Food.com is one of the largest repositories of community-contributed recipes and reviews on the internet. This analysis examines a comprehensive dataset extracted from the website, encompassing recipe submissions and user interactions from 2008 onwards. The dataset provides detailed information about recipes, including preparation methods, nutritional content, and user-generated reviews, making it a valuable resource for understanding cooking trends and user preferences in online culinary communities. By combining recipe attributes with user feedback, we can explore the relationships between recipe characteristics, such as preparation complexity and nutritional content, and user satisfaction as expressed through ratings and reviews.

File Description
'RAW_recipes.csv' Details about the recipes (name, contributor, nutrition info, etc.)
'RAW_interactions.csv' Reviews and ratings of recipes, created by the site’s users

Files included with the dataset

What’s more, food is one of the rare things in life that a majority of people feel comfortable giving their opinion on, mostly because it is a common, human experience. This led me to wondering what factors drive ratings on websites like food.com, a question I’ve tried to explore while getting familiar with this dataset.
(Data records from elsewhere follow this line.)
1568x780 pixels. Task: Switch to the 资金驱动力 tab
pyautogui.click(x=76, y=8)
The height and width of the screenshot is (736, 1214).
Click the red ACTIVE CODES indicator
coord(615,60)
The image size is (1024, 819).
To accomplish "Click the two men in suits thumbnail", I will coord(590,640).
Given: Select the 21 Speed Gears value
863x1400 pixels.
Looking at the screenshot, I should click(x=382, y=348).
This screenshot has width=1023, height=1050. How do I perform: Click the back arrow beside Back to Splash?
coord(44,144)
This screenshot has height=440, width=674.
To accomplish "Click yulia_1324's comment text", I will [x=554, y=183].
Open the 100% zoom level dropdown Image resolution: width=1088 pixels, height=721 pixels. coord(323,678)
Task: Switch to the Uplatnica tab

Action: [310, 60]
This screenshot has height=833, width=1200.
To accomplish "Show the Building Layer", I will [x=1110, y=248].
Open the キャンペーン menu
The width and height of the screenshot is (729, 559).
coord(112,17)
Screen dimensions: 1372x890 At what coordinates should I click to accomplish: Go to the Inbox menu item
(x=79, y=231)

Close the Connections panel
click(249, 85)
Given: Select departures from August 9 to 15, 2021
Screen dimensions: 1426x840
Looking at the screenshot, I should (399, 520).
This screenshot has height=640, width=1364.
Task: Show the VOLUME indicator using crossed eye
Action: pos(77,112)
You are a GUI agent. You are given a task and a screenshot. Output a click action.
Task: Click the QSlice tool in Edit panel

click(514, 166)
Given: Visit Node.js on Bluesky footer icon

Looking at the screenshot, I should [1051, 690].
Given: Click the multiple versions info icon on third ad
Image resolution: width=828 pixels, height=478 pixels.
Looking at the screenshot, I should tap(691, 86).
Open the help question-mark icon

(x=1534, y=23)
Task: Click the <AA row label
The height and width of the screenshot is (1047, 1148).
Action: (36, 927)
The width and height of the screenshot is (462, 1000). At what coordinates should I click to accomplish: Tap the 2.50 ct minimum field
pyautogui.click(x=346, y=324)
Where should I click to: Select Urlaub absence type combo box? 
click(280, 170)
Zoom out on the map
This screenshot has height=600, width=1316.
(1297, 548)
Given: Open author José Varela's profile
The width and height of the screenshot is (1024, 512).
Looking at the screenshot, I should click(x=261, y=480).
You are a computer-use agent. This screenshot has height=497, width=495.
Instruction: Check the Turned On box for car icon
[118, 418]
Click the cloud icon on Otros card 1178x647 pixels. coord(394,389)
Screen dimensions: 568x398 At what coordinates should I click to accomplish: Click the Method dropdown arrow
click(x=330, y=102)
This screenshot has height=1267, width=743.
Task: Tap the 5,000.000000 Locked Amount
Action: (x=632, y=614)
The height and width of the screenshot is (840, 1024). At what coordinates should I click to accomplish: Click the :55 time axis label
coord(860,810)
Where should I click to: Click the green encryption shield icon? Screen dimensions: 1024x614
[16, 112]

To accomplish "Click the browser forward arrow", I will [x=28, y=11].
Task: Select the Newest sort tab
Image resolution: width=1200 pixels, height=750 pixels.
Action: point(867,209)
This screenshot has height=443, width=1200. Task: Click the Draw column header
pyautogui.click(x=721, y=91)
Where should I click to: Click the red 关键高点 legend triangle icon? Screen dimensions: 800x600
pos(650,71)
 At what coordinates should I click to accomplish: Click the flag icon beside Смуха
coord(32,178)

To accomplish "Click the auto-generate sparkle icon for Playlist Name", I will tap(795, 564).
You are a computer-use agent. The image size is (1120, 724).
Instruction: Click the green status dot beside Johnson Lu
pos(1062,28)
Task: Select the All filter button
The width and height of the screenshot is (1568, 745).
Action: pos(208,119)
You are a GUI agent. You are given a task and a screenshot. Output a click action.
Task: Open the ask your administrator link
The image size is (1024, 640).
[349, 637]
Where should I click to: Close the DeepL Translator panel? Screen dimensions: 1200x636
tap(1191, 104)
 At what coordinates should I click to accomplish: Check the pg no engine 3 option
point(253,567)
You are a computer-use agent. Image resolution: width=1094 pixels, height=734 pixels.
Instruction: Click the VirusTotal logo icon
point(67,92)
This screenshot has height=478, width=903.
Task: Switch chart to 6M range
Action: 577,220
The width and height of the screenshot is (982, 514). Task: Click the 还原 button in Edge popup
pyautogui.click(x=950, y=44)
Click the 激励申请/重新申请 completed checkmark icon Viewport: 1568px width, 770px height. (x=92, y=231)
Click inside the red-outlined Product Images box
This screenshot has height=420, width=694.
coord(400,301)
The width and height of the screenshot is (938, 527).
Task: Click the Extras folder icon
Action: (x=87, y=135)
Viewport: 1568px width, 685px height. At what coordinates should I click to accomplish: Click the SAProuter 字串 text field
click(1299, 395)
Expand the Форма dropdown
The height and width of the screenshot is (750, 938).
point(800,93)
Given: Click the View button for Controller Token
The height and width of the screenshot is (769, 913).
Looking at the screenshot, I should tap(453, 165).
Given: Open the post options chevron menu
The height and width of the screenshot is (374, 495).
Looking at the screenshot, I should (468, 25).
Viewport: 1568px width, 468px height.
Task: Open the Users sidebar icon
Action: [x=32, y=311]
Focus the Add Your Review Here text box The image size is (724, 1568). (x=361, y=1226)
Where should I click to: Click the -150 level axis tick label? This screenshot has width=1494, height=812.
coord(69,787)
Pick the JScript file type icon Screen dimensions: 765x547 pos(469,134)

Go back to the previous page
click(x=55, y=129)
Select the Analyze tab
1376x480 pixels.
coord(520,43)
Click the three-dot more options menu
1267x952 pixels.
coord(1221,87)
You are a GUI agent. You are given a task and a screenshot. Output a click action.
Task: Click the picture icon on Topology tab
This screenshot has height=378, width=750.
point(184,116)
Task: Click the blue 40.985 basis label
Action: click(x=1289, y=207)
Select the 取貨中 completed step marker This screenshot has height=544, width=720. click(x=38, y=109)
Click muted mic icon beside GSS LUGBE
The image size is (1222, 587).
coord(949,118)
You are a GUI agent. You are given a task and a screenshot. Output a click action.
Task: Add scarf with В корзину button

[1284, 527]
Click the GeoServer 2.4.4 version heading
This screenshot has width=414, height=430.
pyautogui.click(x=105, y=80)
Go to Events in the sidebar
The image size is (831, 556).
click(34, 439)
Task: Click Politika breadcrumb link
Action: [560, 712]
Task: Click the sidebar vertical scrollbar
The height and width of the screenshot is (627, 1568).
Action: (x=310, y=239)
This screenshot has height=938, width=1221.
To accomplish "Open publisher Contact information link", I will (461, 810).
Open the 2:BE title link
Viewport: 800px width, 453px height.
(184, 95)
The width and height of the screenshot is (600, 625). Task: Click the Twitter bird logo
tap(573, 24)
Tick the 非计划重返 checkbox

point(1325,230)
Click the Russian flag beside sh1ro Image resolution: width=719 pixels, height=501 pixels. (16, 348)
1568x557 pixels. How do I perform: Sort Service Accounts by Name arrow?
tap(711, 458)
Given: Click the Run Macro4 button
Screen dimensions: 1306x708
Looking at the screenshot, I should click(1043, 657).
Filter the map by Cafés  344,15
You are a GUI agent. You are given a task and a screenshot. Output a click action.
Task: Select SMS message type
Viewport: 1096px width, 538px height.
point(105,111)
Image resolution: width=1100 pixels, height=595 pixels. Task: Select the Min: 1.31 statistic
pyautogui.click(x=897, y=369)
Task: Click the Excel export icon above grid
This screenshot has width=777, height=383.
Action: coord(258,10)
Data Cleaning and Exploratory Data Analysis

Original Files

Before pursuing this exploration, let’s take a look at the dataframes we have and the columns that constitute them.

Column Description
'user_id' User ID
'recipe_id' Recipe ID
'date' Date of interaction
'rating' Rating given
'review' Review text

Comprehensive DataFrame

In order to consolidate the data and make the analysis process easier, we’ll use data from both files to make a single recipes dataframe that we’ll use going forward. We’ll group the reviews by recipe_id to get an average rating for these recipes, and incorporate that into the recipes dataframe by merging with the dataframe we created from RAW_recipes.csv.

Data Cleaning

After converting the nutrition column from list-appearing strings to proper lists, we’ll also break it up into 7 different columns for each of the nutrition facts, dropping the original nutrition column.

We’ll also convert the tags column from list-appearing strings to proper lists, but we’ll leave them grouped for the moment.

We replace every 0 rating with np.nan as to not sway the average ratings, as we believe that with 0 being the default rating, some of the recipes that get rated 0 were just reviewed by users that forgot to rate the recipe and not necessarily disliked.

Since the rating scale is supposed to be 1 to 5, we’ll set any rating greater than 5 (likely a result of an error at some point in the data pipeline) to 5. Similarly, we’ll set any recipe time in the minutes column that exceeds 1000 to the the value corresponding to the column’s 90th percentile as we still believe it is a long recipe but was probably written to include long fermentation times or other lengthy techniques that would sway the averages.

Exploration

Reminder
Our question was: “What drives ratings?”

Univariate Analysis

First, let’s see what the distribution for ratings looks like.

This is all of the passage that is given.